Un fatto è certo, tanto quanto arcinoto: l’ufficializzazione della sua candidatura deve ancora passare per il già citato tavolo nazionale di cui il clima teso tra Salvini e Meloni non sembra accelerare la convocazione. Una mera formalità, per Torino? “Nessun atteggiamento ostativo nei suoi confronti – chiarisce Comba, parlando di Damilano – ma resta un passaggio da fare”, quello della designazione che visto il quadro attuale tra la forza politica della Meloni e quella che ha battezzato il candidato ancora formalmente orfano dei partiti, non è detto sia del tutto formale considerando che sarà pur vero, come precisano i protagonisti, che non si ragiona col Cencelli alla mano, ma i pesi e i contrappesi son tutti lì, pronti a finire sul tavolo.

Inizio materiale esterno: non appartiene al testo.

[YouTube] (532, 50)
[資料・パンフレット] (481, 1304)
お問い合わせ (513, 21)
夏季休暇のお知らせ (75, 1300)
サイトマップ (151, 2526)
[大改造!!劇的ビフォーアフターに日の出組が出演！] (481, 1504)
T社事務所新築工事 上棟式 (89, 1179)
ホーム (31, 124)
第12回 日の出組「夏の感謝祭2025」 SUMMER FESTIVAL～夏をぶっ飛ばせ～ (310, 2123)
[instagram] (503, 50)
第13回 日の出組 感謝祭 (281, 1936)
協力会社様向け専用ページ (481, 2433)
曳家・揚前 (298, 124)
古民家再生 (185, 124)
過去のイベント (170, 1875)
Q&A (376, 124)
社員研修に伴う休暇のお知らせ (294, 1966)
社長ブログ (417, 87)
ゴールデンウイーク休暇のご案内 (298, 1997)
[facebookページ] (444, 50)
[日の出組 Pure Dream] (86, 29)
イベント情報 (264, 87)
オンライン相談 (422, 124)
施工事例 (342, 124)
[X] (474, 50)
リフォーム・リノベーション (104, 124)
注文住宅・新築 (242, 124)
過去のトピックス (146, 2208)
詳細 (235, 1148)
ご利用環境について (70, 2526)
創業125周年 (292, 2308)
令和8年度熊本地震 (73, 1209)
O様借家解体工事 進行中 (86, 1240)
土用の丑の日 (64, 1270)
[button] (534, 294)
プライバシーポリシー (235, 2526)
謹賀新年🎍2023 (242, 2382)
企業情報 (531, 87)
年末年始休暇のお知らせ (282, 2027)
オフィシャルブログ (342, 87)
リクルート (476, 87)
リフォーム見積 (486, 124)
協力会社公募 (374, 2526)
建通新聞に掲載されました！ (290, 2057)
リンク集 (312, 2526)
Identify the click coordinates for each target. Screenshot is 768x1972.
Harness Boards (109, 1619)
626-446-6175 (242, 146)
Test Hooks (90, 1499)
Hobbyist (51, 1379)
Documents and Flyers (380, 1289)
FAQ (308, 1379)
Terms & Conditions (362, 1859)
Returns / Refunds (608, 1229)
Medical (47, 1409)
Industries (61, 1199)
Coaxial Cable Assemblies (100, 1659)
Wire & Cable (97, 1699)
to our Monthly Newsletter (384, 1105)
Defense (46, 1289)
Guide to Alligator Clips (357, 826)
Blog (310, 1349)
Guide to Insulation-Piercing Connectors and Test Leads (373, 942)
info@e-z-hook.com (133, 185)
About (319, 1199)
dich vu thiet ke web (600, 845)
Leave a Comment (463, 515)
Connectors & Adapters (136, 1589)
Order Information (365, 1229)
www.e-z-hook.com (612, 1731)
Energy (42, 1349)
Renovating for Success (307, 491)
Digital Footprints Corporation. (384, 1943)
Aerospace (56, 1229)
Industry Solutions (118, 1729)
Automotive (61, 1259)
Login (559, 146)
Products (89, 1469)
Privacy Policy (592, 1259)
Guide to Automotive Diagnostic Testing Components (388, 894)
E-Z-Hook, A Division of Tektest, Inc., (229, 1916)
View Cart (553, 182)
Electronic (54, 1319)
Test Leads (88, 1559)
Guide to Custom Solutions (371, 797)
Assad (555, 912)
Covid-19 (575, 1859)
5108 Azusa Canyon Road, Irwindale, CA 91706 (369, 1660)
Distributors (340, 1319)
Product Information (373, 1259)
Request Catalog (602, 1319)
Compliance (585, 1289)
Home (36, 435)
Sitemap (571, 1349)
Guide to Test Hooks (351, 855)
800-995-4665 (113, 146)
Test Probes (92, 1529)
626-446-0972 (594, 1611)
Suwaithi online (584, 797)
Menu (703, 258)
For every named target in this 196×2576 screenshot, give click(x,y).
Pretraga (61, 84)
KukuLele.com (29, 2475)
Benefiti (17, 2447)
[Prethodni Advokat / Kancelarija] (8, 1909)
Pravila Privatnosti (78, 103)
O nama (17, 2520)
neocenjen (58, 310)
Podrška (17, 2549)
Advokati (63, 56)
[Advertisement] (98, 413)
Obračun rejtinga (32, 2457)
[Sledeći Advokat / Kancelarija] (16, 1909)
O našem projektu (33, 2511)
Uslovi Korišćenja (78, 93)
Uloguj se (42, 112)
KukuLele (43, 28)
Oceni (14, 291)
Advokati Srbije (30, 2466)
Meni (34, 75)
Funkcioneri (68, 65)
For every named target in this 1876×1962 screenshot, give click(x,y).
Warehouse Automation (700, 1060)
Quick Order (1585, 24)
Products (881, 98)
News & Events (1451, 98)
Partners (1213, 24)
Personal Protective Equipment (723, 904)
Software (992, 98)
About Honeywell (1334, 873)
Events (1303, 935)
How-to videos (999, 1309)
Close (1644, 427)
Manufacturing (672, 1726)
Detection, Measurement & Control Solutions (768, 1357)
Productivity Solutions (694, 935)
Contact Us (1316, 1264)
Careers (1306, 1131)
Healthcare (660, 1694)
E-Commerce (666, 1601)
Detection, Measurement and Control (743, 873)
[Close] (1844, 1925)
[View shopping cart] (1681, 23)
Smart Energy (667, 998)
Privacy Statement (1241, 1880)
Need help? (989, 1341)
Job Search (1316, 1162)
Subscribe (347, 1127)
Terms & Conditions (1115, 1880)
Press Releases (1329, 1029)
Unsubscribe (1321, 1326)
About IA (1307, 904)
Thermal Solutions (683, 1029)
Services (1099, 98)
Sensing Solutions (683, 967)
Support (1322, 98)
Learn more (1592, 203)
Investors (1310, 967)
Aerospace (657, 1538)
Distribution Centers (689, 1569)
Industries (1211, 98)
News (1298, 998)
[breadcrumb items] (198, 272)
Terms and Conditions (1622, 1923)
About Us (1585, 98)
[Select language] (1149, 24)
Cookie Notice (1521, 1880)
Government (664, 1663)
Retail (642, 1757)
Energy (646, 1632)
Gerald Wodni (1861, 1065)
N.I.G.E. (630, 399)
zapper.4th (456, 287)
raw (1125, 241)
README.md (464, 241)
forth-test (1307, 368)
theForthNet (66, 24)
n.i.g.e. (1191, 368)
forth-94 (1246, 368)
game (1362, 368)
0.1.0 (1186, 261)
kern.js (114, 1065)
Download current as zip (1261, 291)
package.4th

“Bisogna fare dei ragionamenti, il che non vuol dire assolutamente semaforo rosso per Paolo”. Ragionamenti “oltre su chi e dove, anche su contenuti” e su atteggiamenti della Lega che ai Fratelli non sono piaciuti granché e che raccontano di quella strategia meloniana estesa alle Regioni e della reazione nervosa dell’alleato. Quando il partito di Salvini ha dovuto rinunciare, in Piemonte, alla sua legge sul gioco d’azzardo che FdI aveva annunciato di non votare, la tensione si era palesata come mai prima. “Fratelli d’Italia deve chiarirsi le idee sul fatto di continuare o meno a far parte della maggioranza”, aveva detto pochi giorni prima della debacle sul testo, in un’intervista allo Spiffero il segretario regionale Riccardo Molinari, tirando in ballo proprio gli input della Meloni per “fare opposizione alle Regioni dove il suo partito governa”. Parole non digerite da FdI: “Dire che il nostro atteggiamento in aula è pretestuoso per accrescere quel che invece ci arriva per la nostra coerenza, appare pretestuoso al contrario da parte degli amici della Lega”, osserva il coordinare regionale. I contenuti, poi, andranno discussi anche e soprattutto con il candidato sindaco, pur civico ma pur sempre nella necessità di avere un sostegno compatto del centrodestra.

Ad oggi non risulta che Damilano, a fronte di più di uno con Salvini, abbia avuto anche solo un incontro con la leader di Fdi, neppure con Guido Crosetto. Ha visto, invece, nella sua sede elettorale alcuni giorni fa il coordinatore regionale di Forza Italia Paolo Zangrillo. Casualità? Oppure dettagli non proprio trascurabili per spiegare ulteriormente come il dossier Torino non possa essere considerato completamente chiuso quando Meloni, Salvini e Antonio Tajani si siederanno al tavolo. Solo un kamikaze potrebbe immaginare di far saltare, a questo punto, il banco e il candidato sotto la Mole. Ma questo per FdI non vuol dire evitare di spogliare Damilano della maglia di civico mettendogli, almeno al momento della spartingaia, quella della Lega. E tenere, fino a quel giorno, la carta con il nome dell’imprenditore nel mazzo per giocare la partita.